Contoh keempat Sayuwiwit, pada
tanggal 24 Oktober 1772, Resident Schulhoff, memerintahkan penarikan pasukan
kompeni dari Bayu. Setelah itu, Kapten Heinrich memerintahkan agar para pejuang
Blambangan yang berhasil ditangkap untuk dibantai, kepala-kepala dipenggal dan
digantung dipohon-pohon. Sebagian yang masih hidup diangkut ke Teluk Pampang
untuk dihukum mati dengan cara ditenggelamkan di laut. Tubuhnya diikat pada
batu-batu besar.
Diceritakan bagaimana ratusan
orang yang tertangkap dalam pengejaran dibawa ke Benteng Teluk Papang, delapan
orang wadwa agung dipisahkan dari lainnya, dikumpulkan seperti kambing. Dengan
tangan terikat, mereka dimasukkan ke dalam penjara dari bambu dan dijaga ketat.
Puluhan serdadu Kompeni melaksanakan eksekusi dengan pedang mereka yang tajam.
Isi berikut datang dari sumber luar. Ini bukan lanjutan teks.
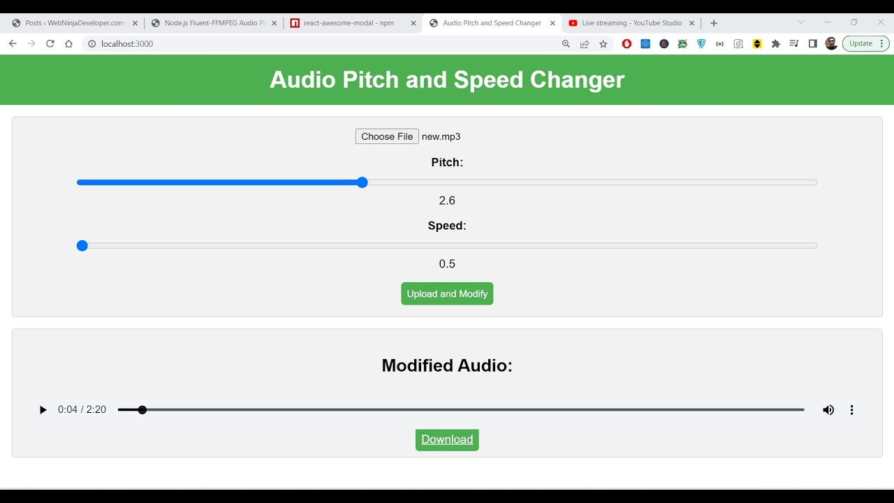Mute the audio player volume
Viewport: 894px width, 503px height.
[x=828, y=410]
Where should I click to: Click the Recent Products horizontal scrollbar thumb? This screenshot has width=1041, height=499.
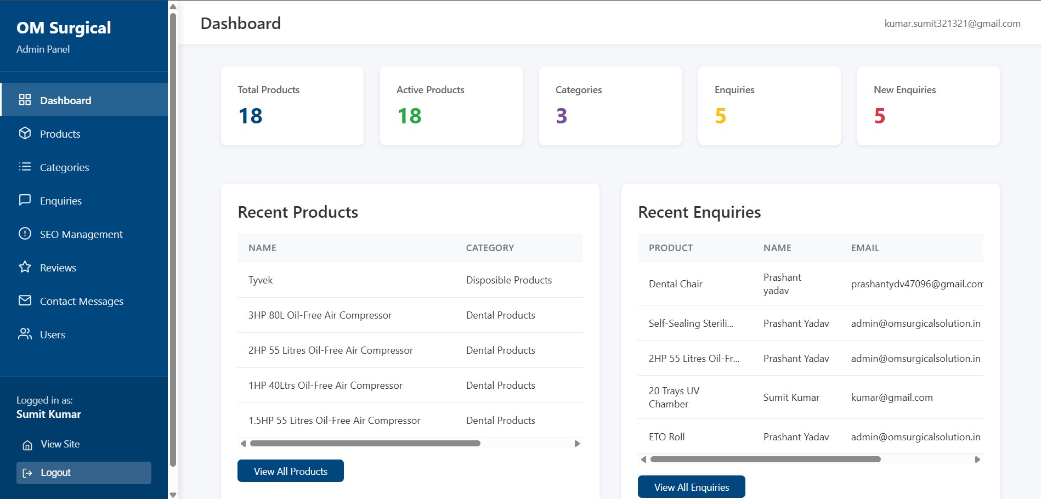click(365, 444)
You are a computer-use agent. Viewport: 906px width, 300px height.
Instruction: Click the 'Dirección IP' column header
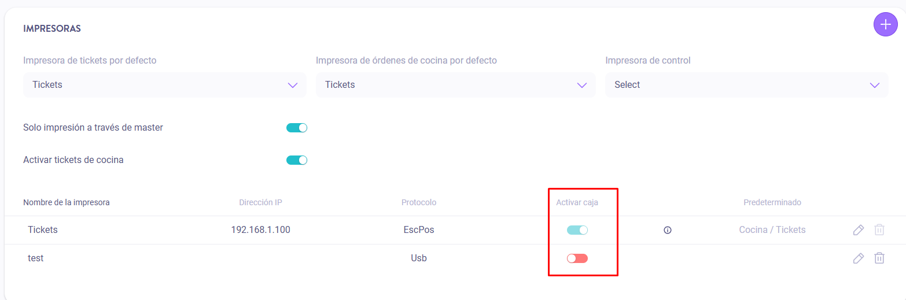tap(260, 202)
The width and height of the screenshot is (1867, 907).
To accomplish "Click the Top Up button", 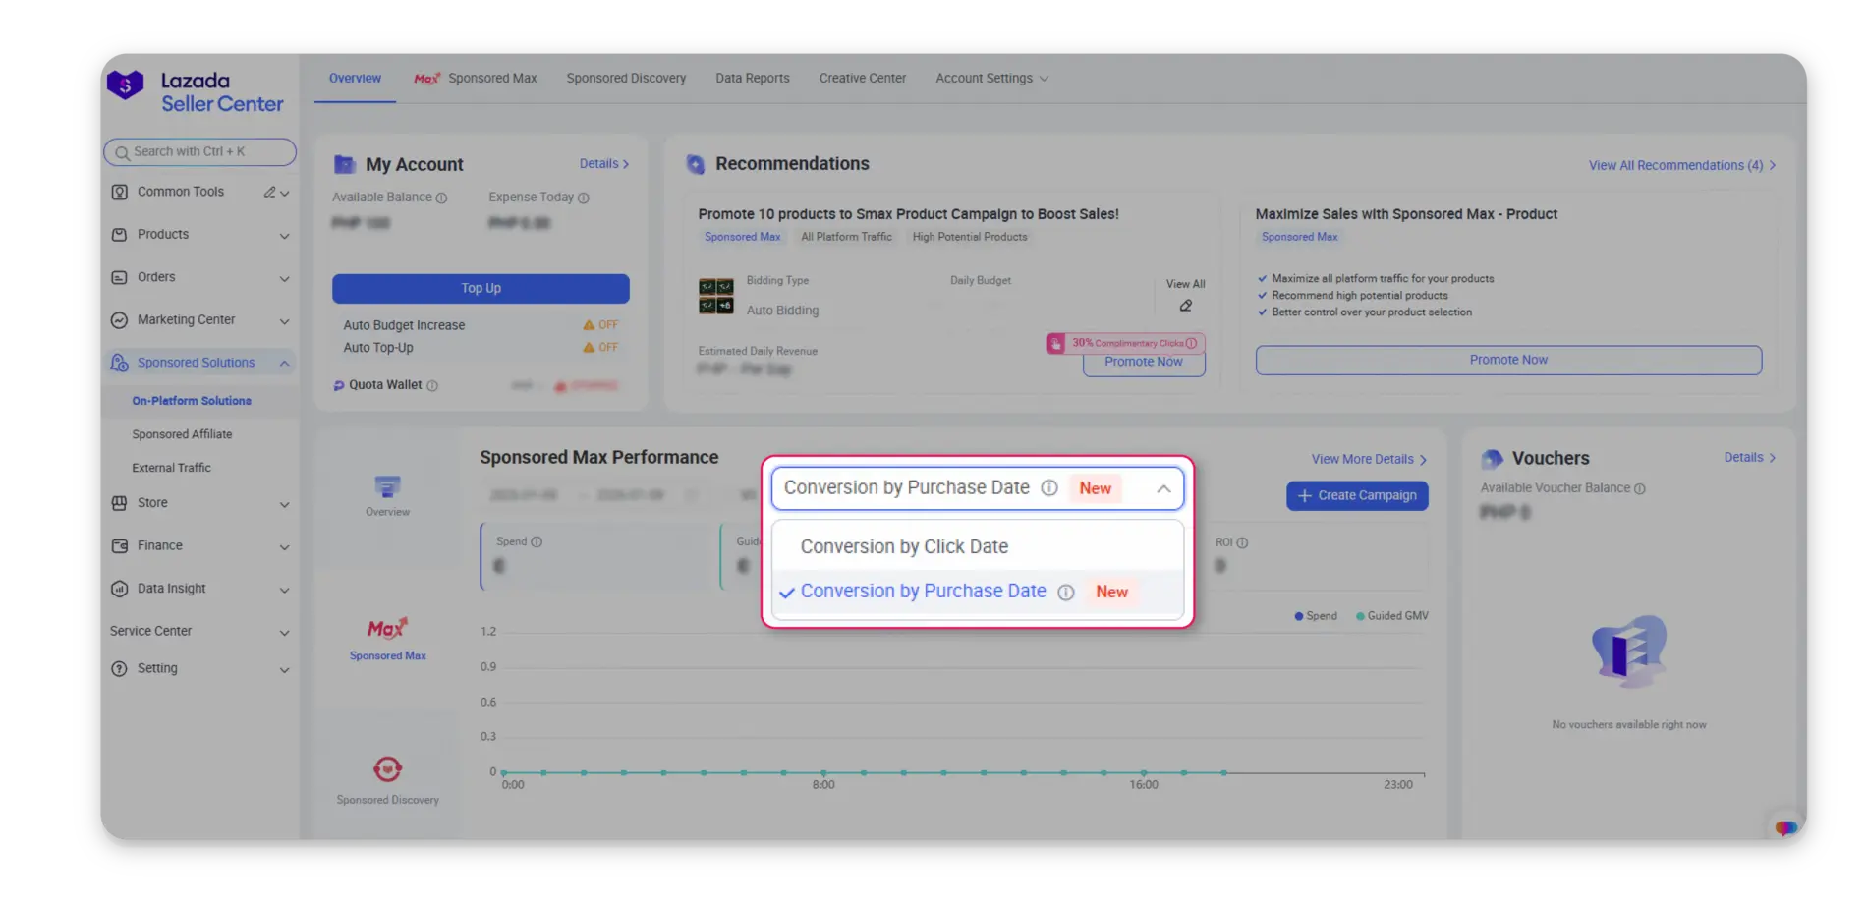I will [x=481, y=288].
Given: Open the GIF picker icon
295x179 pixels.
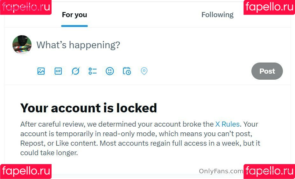Looking at the screenshot, I should pyautogui.click(x=58, y=71).
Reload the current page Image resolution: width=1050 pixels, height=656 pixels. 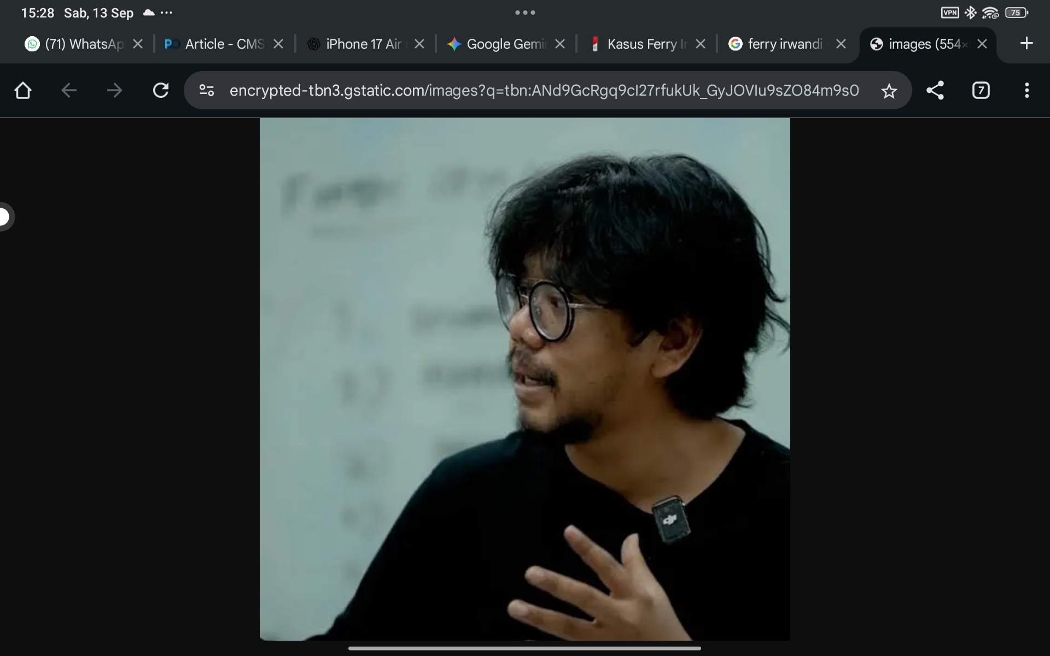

Para
tawanan dipenggal kepalanya kemudian tubuh mereka dibelah empat. Eksekusi ini
sangat mengerikan untuk dilihat. Semua tewas tanpa mengeluarkan suara apapun.
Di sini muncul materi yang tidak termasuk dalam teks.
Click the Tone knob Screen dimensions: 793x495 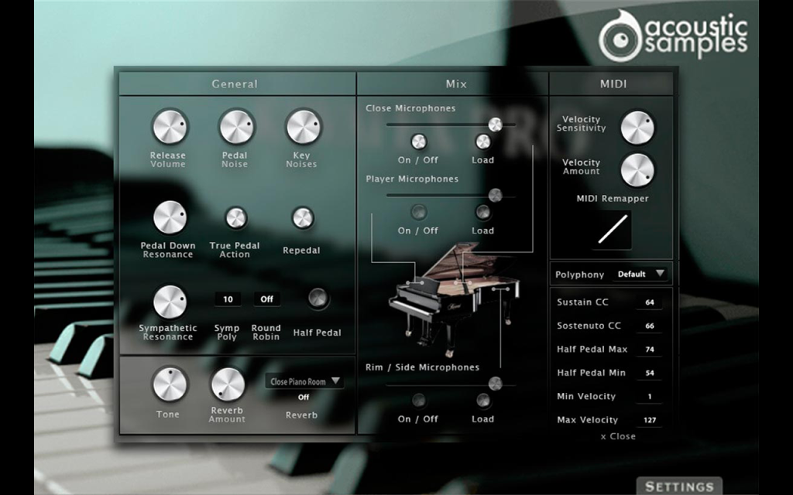click(170, 384)
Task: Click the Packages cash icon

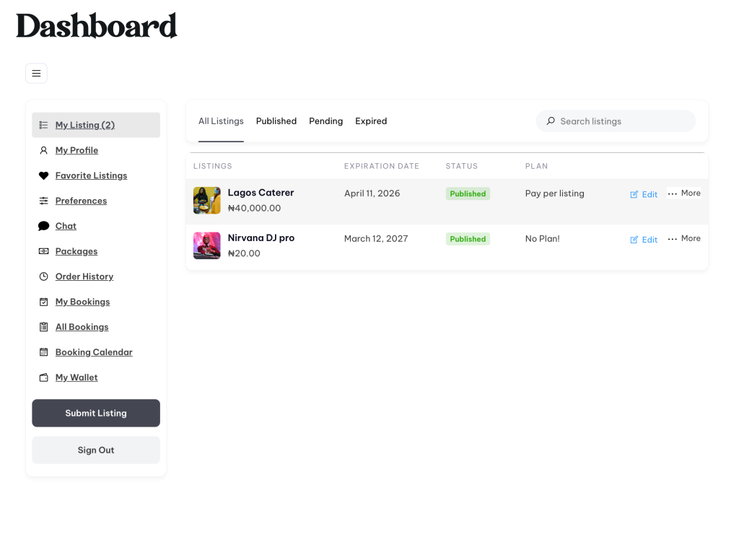Action: [x=43, y=251]
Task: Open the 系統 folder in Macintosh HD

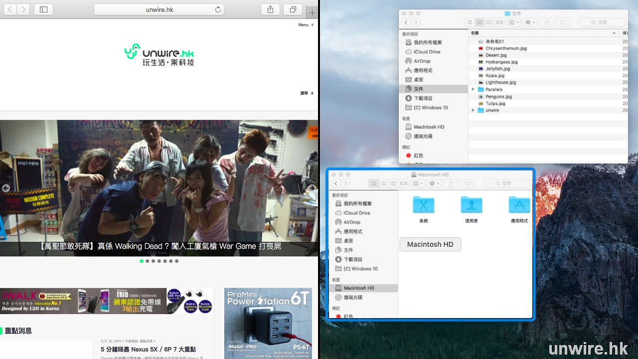Action: pos(423,205)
Kepala dan bagian-bagian tubuh orang-orang Blambangan yang telah dipotong,
ditancapkan di ujung bambu dan dipertontonkan sebagai peringatan bagi penduduk
lainnya.
Sampai tanggal 7 November 1772
sudah ada 1.000 orang yang tertangkap dan dihukum mati. Schulhoff ‘mengamankan’
264 orang Blambangan yang sudah bersumpah setia kepada kompeni ke Surabaya. Prajurit
pribumi kompeni merebut para wanita dan anak-anak Blambangan sebagai hasil
rampasan perang.
Tahun 1773, pejuang-pejuang Blambangan
di Nusa Barong melakukan perlawanan pada kapal-kapal Belanda di Puger untuk
membantu Sayuwiwit dan Mas Surawijaya. Saat Puger dikepung Sayuwiwit gugur di
lereng Gunung Bayu, Mas Surawijaya dan Sindhu Bromo ke Nusa Barong. Dari cerita
singkat Sayuwiwit ini dapat diambil contoh bagaimana kekuatan dan ketegasan
seorang perempuan dalam medan pertempuran untuk memperjuangkan wilayahnya.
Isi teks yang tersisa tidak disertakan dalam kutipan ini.